BEGIN THE INPUT
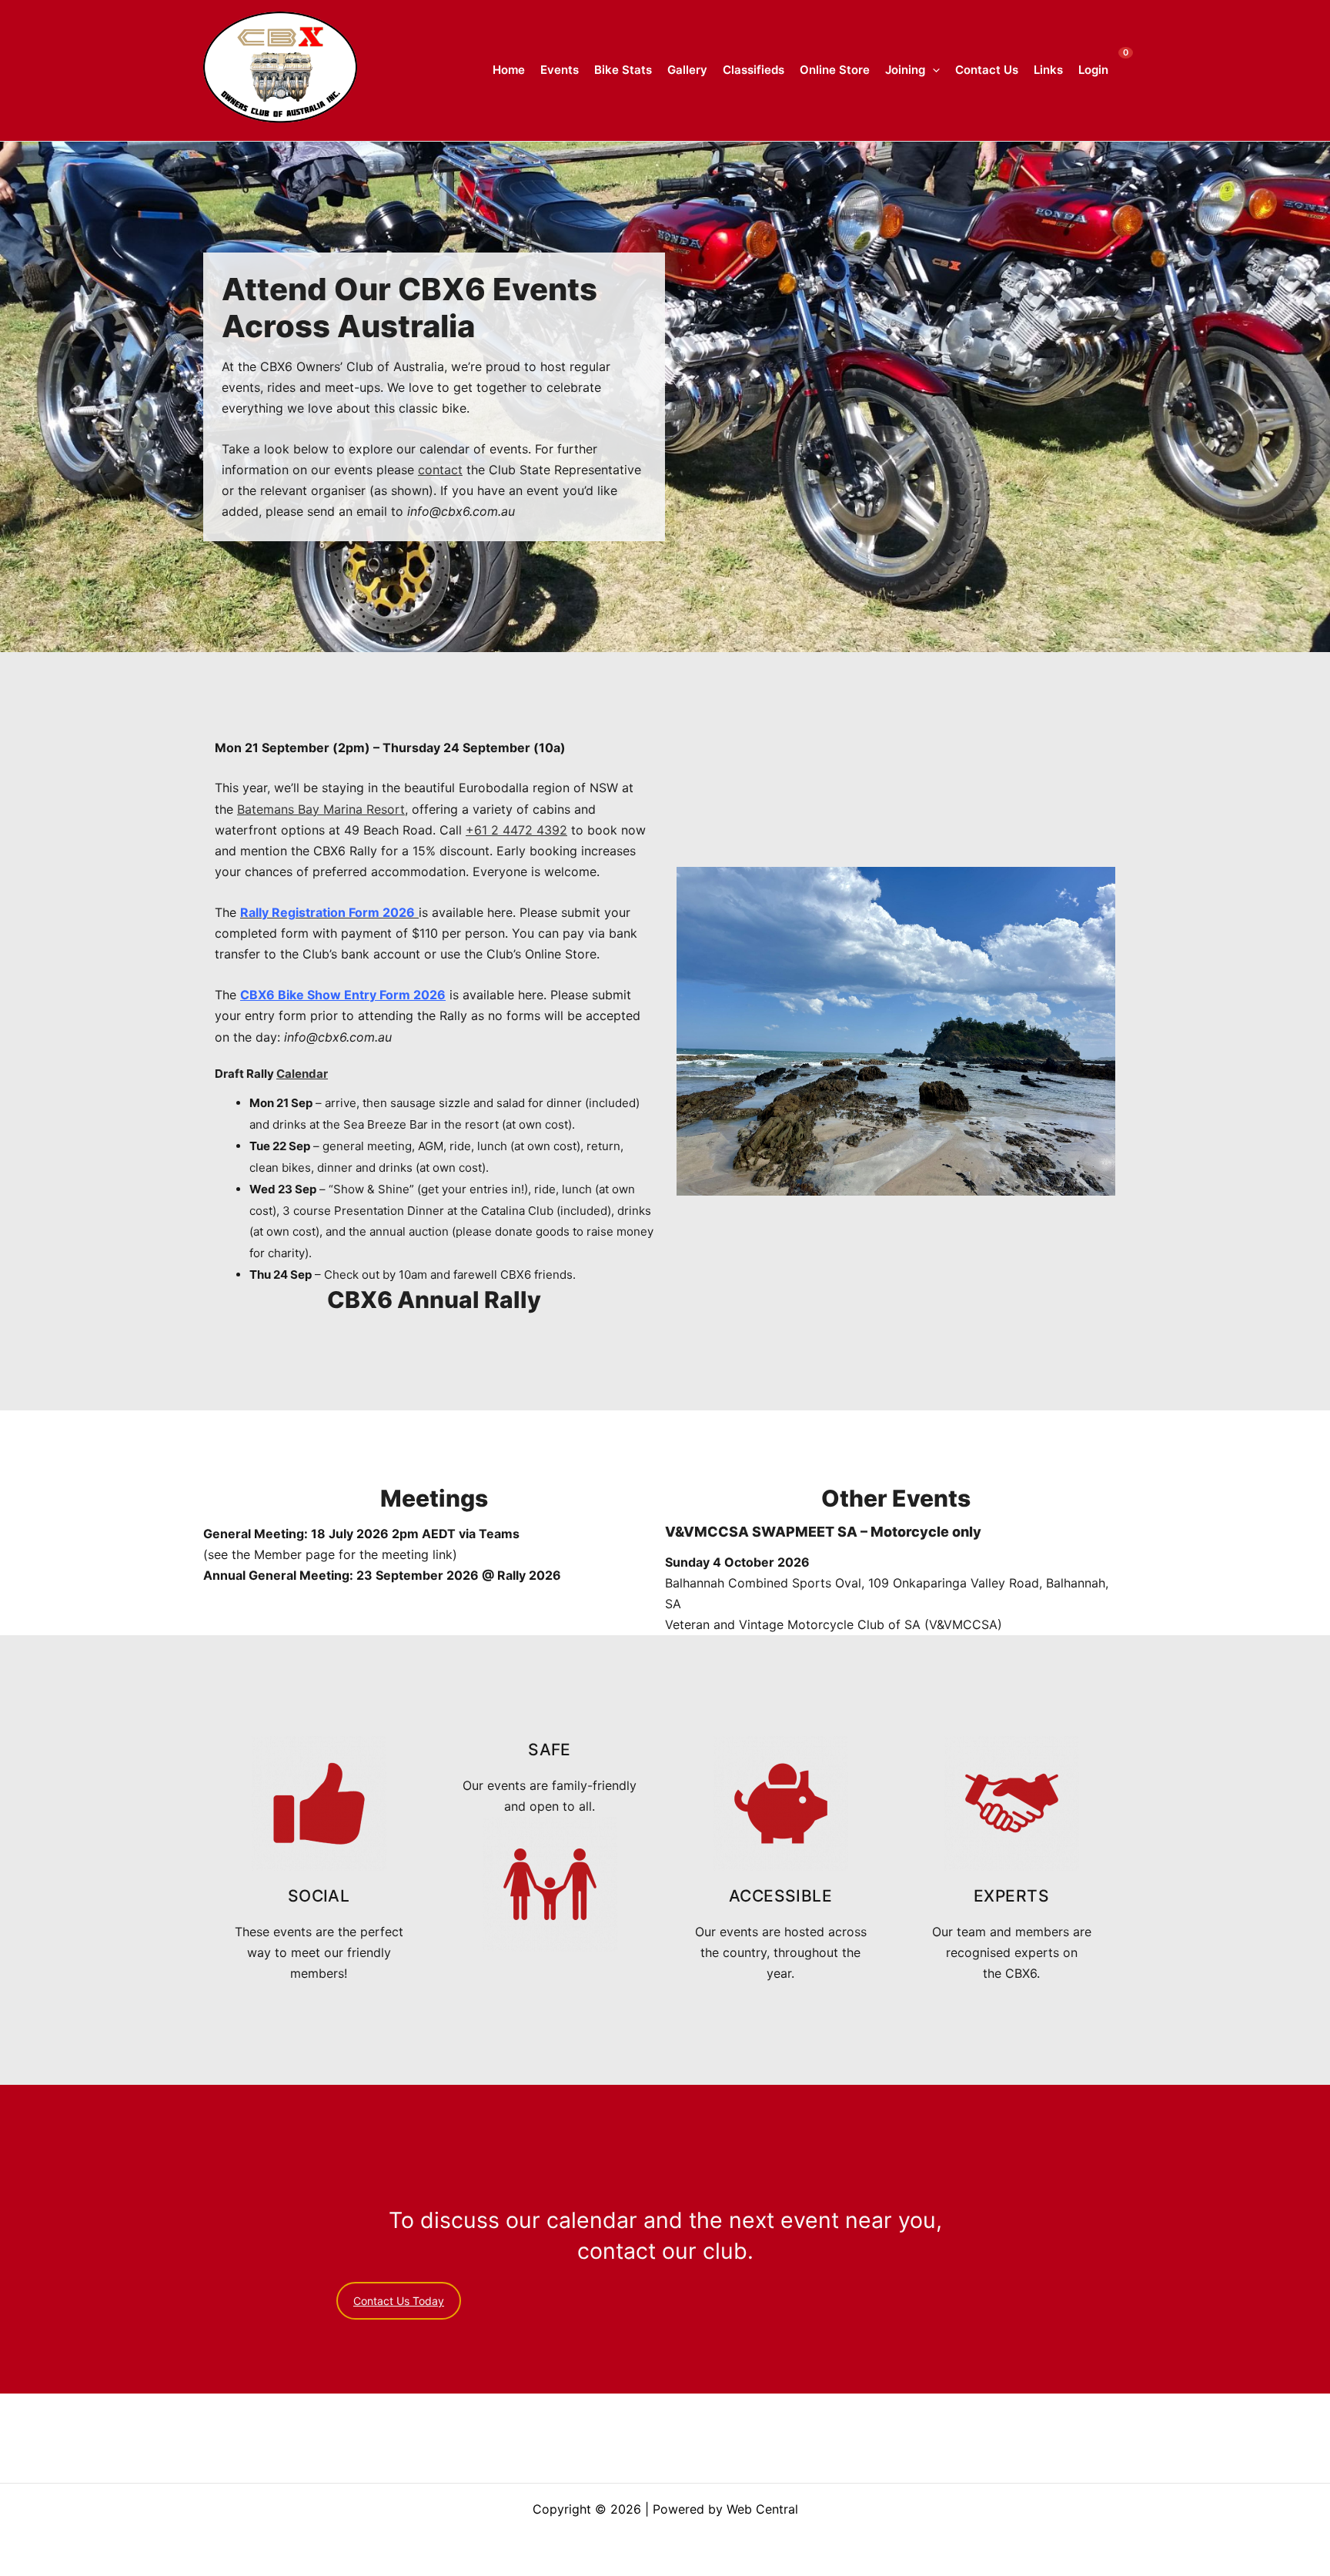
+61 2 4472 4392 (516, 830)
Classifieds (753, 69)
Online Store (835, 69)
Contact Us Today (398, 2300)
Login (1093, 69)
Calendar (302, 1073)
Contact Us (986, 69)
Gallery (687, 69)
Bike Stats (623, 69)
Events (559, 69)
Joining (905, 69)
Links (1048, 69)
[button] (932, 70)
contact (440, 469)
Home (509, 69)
END THE INPUT
What is needed is every line of the data above, set down exactly but with the images left out.

+61 2 4472 4392 (516, 830)
Classifieds (753, 69)
Online Store (835, 69)
Contact Us Today (398, 2300)
Login (1093, 69)
Calendar (302, 1073)
Contact Us (986, 69)
Gallery (687, 69)
Bike Stats (623, 69)
Events (559, 69)
Joining (905, 69)
Links (1048, 69)
[button] (932, 70)
contact (440, 469)
Home (509, 69)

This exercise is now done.